_MATERIALS PROVIDED_:
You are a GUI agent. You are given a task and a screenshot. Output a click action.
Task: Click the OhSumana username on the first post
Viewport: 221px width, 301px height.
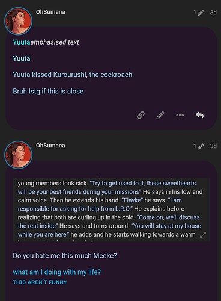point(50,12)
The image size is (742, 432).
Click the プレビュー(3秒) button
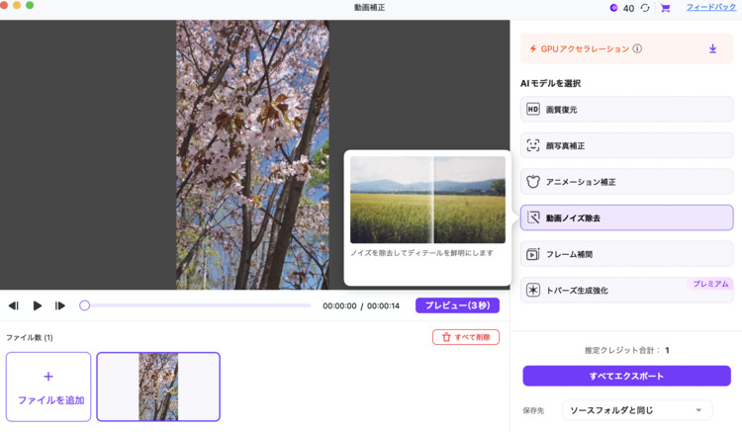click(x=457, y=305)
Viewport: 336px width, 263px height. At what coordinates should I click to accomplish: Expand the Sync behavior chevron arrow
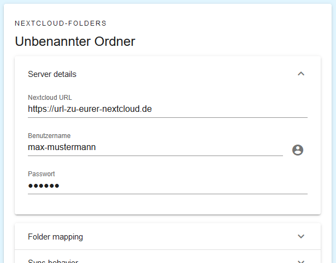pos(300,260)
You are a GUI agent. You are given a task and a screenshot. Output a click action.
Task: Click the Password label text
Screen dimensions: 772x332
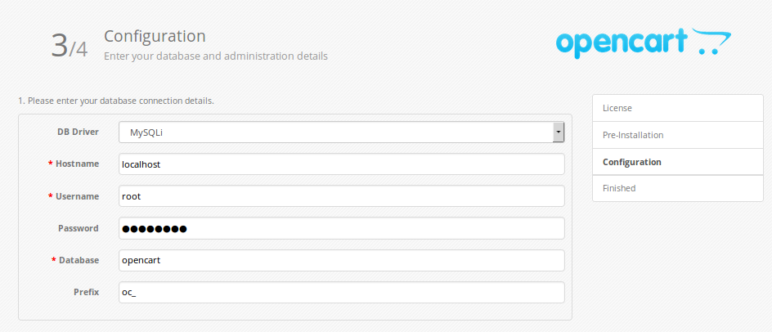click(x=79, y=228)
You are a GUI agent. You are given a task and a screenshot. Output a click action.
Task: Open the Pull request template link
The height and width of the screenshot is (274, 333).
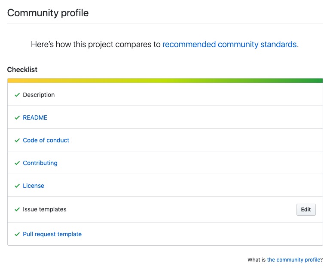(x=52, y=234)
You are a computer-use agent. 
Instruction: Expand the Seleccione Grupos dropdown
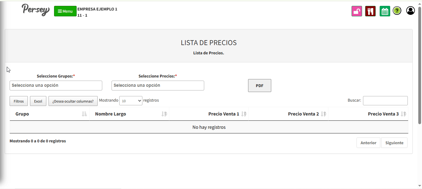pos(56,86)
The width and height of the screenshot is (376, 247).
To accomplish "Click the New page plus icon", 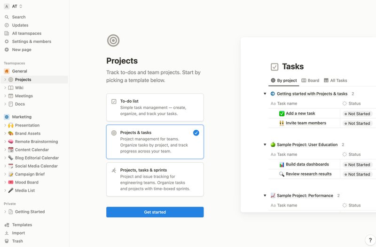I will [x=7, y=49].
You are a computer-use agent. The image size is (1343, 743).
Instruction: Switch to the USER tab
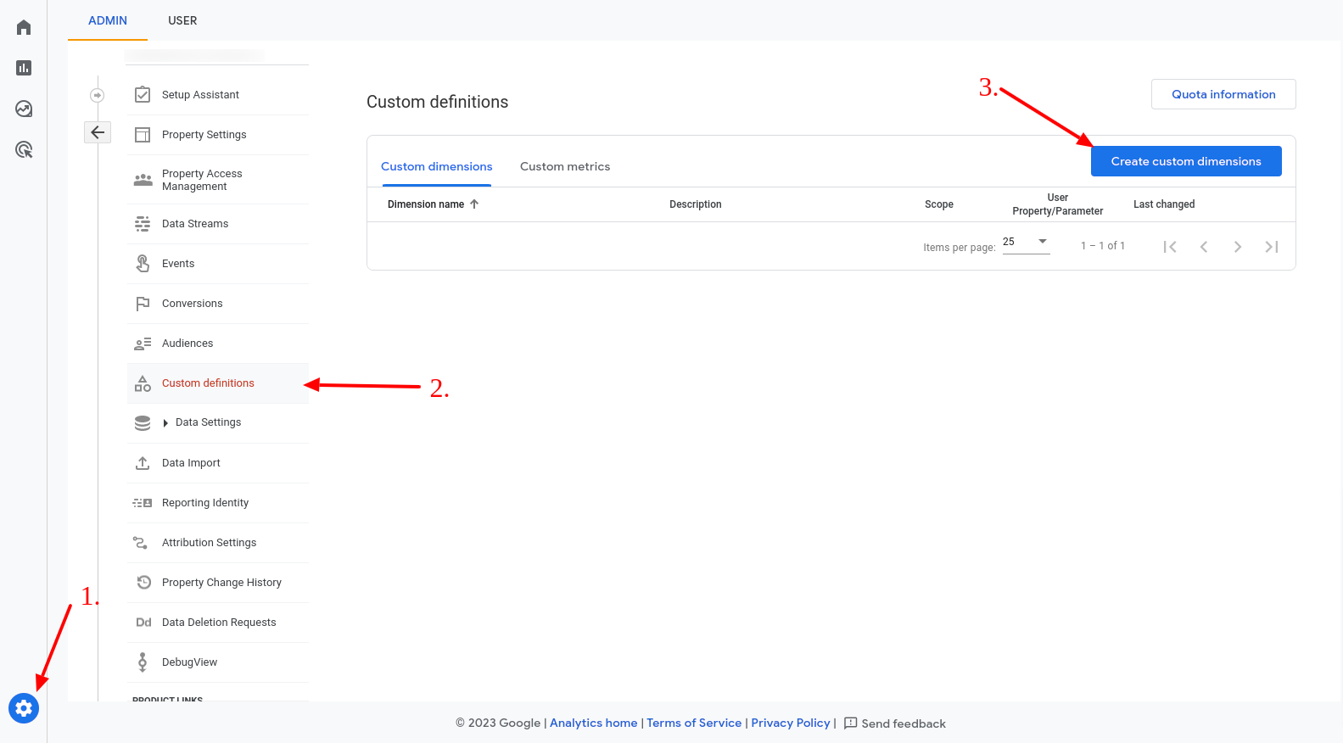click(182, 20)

...

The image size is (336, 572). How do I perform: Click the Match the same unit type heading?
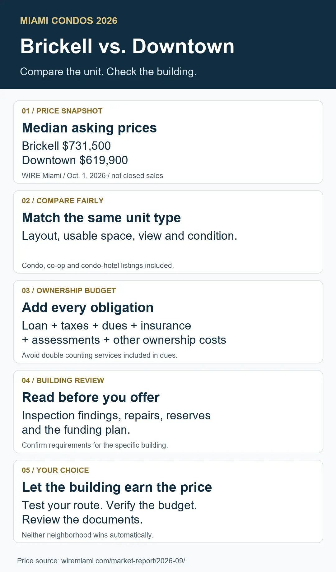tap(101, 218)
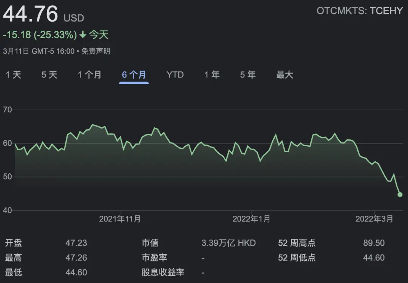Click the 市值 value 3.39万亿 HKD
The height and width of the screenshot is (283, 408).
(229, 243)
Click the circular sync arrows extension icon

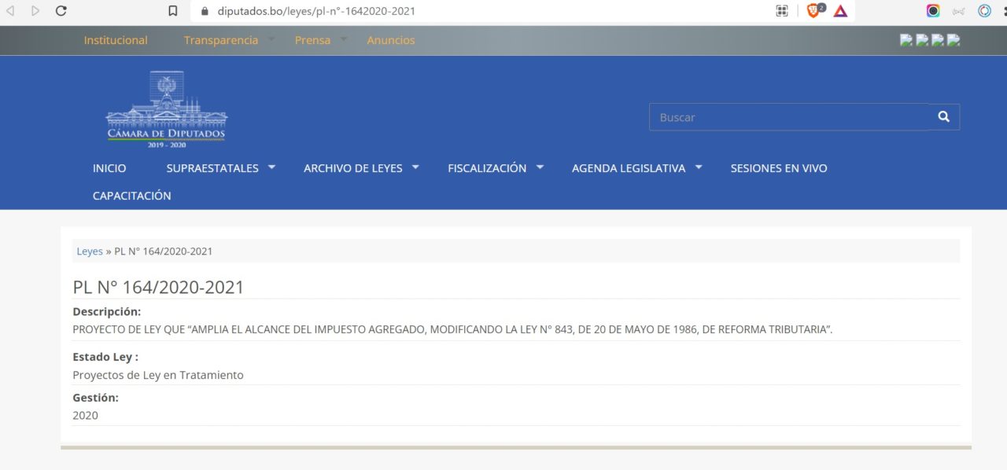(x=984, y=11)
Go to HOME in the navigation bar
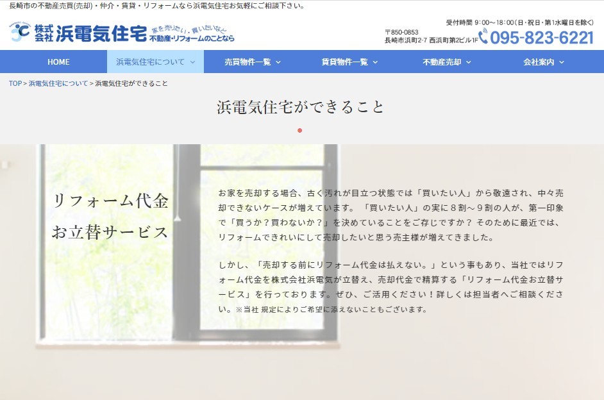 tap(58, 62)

_ABOUT THIS EXERCISE_:
Where a line of the records includes "computer", copy it.

_SOLUTION_:
You are a computer-use agent. 
You are a computer-use agent. The image size is (1343, 743).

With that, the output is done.